Prompt: What you return should be the lines from the one with "Screen dimensions: 673x470" through the one with "Given: Open the Transform panel" in the data below, reproduced exactly with both ends, and no pictures at all.

------------------------

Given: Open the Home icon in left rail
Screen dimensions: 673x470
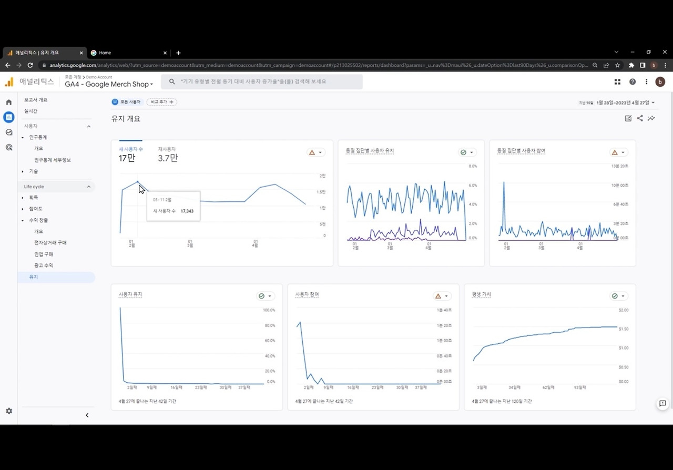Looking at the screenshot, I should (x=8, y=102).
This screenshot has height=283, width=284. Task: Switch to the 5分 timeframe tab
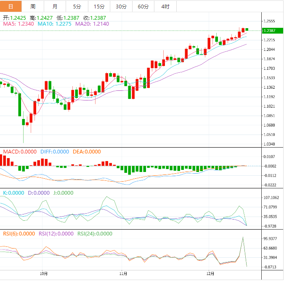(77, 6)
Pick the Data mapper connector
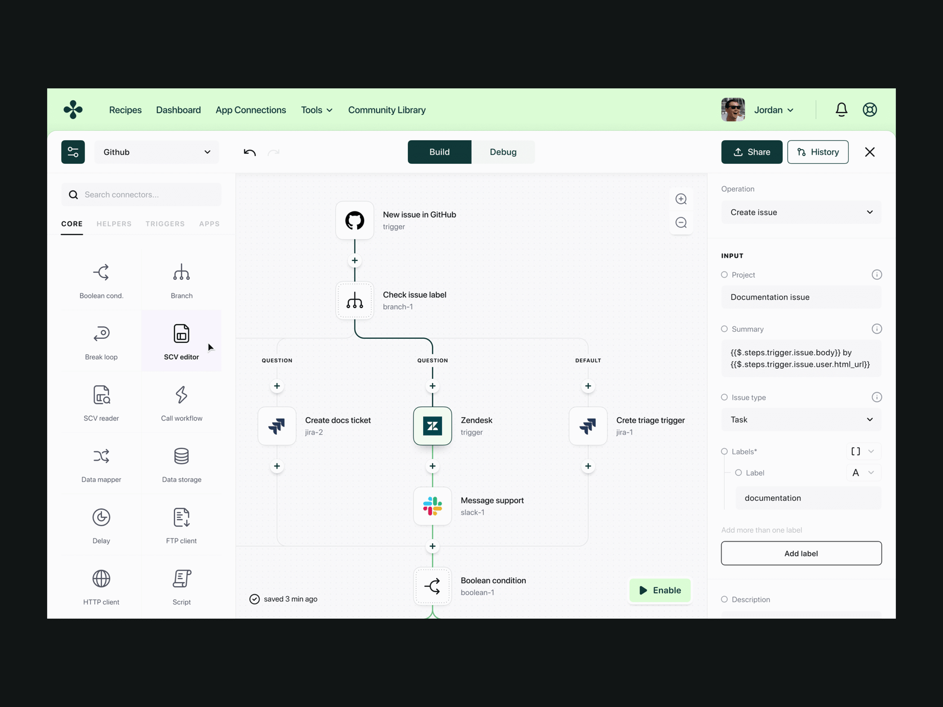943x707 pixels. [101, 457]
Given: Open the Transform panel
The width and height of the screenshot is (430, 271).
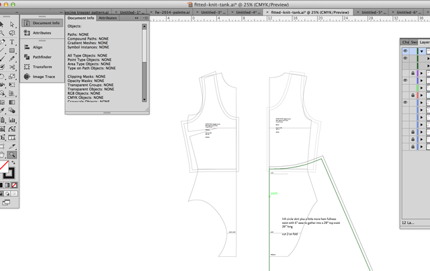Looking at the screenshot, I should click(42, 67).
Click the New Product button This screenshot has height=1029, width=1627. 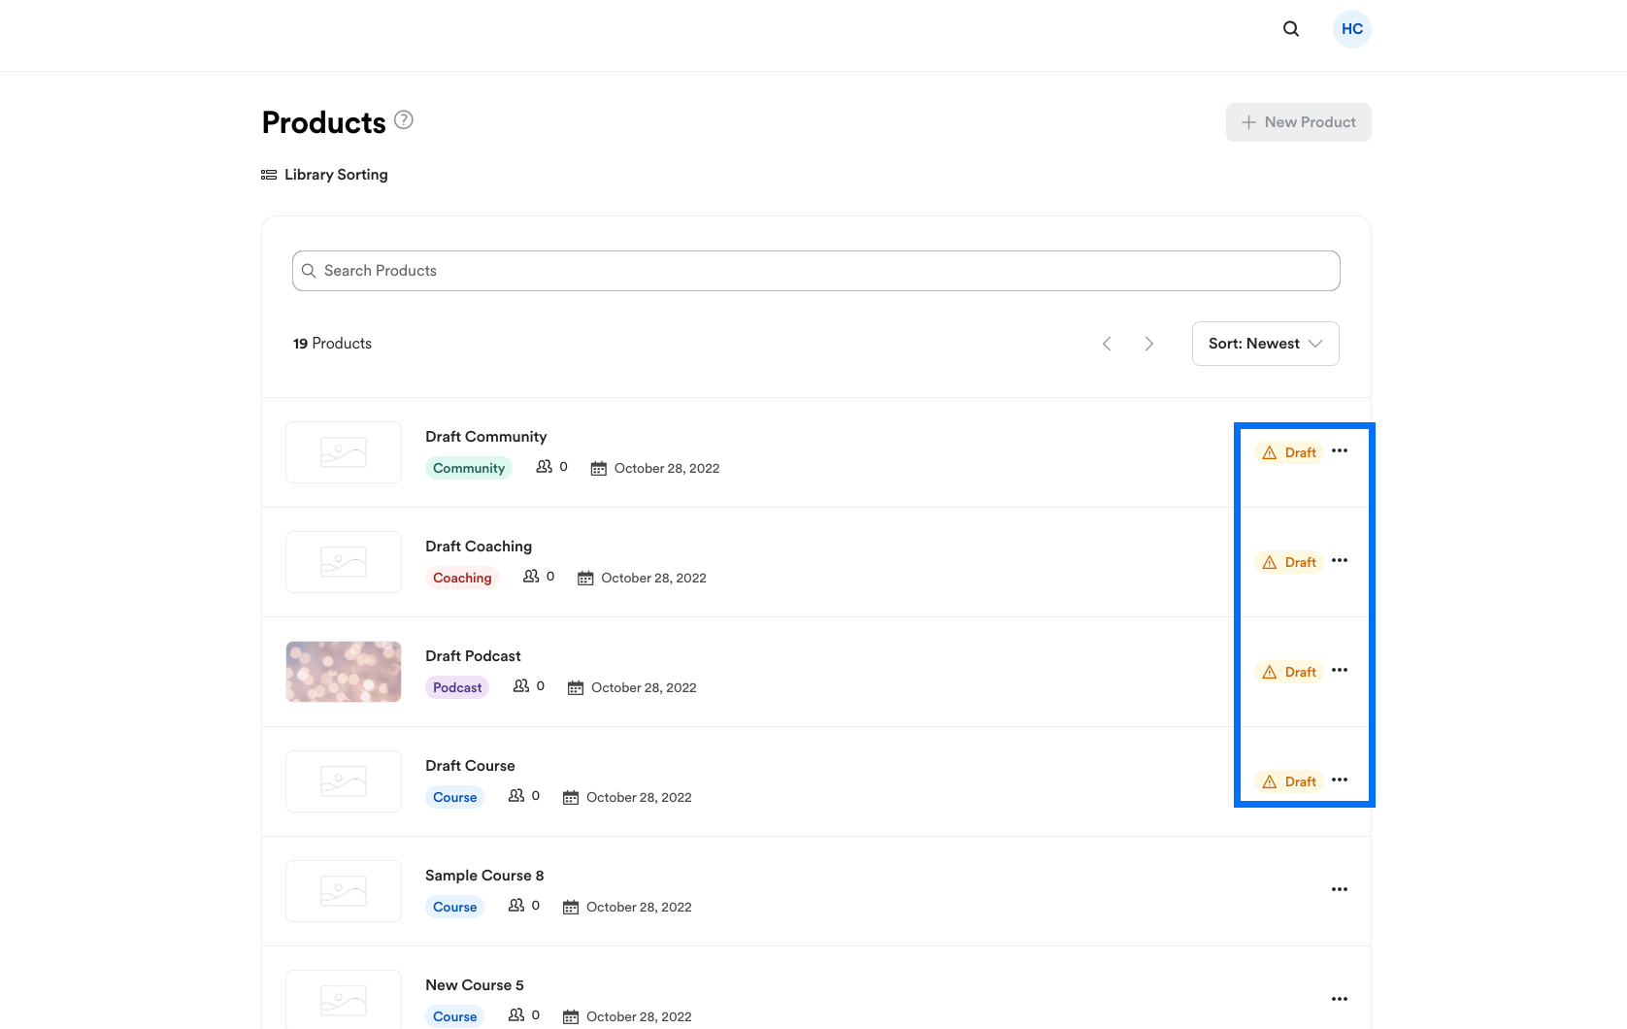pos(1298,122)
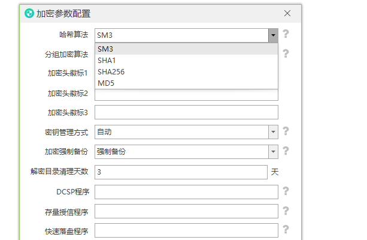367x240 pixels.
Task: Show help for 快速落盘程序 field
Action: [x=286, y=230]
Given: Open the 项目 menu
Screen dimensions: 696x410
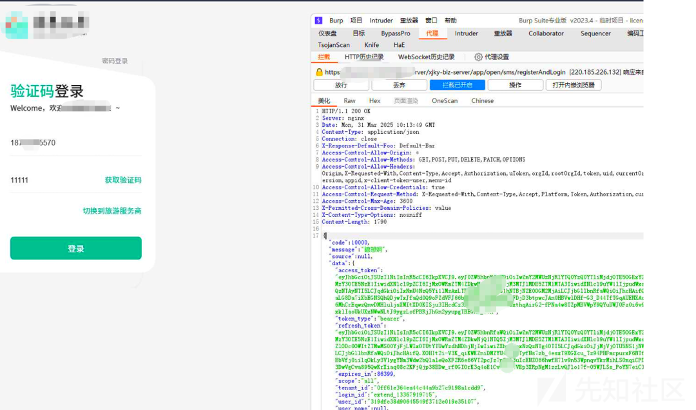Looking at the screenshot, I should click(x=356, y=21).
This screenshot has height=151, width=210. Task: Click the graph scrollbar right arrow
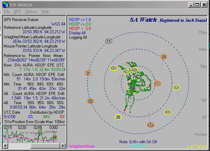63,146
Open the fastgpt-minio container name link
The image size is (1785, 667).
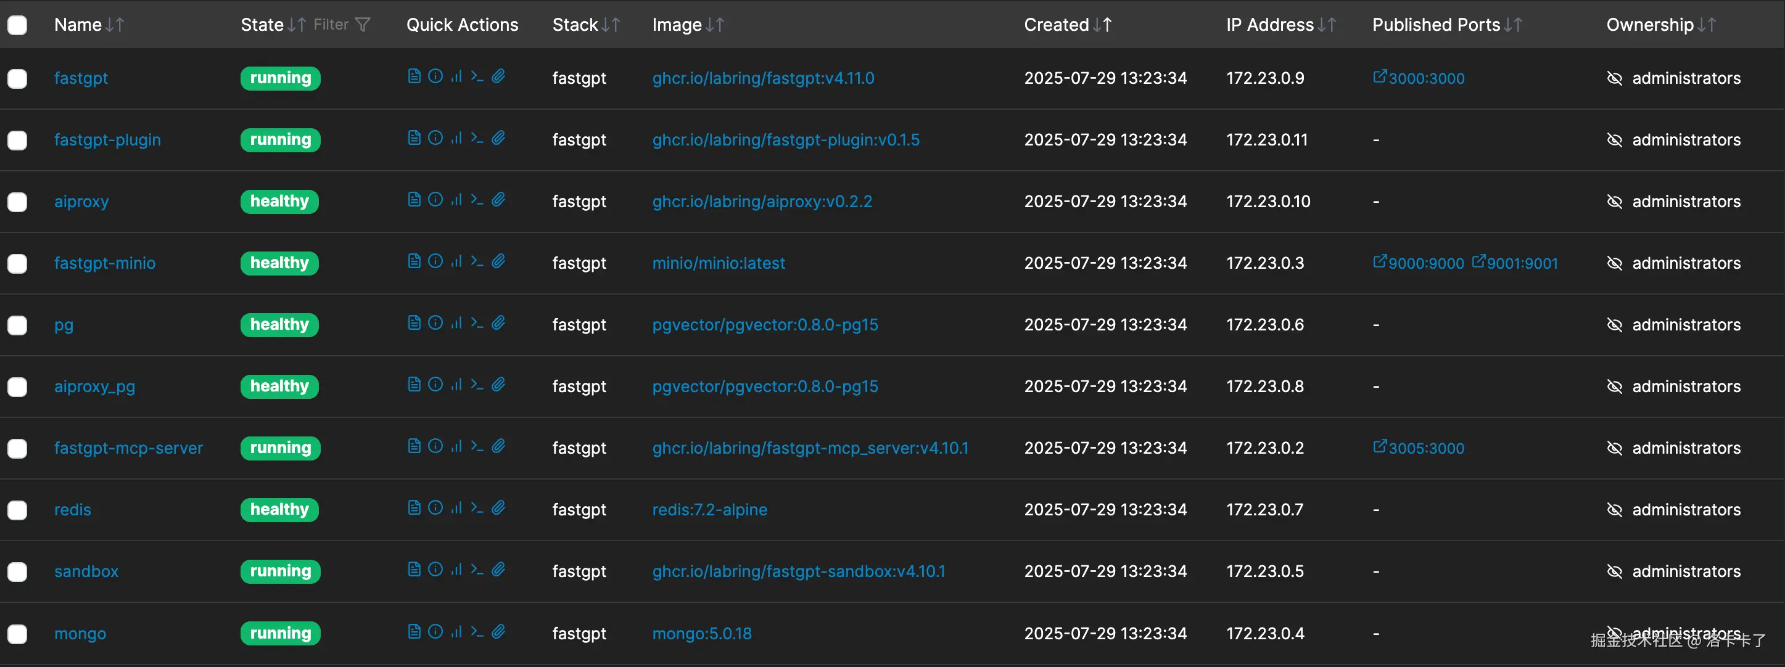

------------------------

Answer to the exercise:
Screen dimensions: 673x470
Looking at the screenshot, I should (x=8, y=102).
This screenshot has height=283, width=284. Task: Switch to the 5分 timeframe tab
(77, 6)
Pick the Data mapper connector
943x707 pixels. [101, 457]
Given: Open the Transform panel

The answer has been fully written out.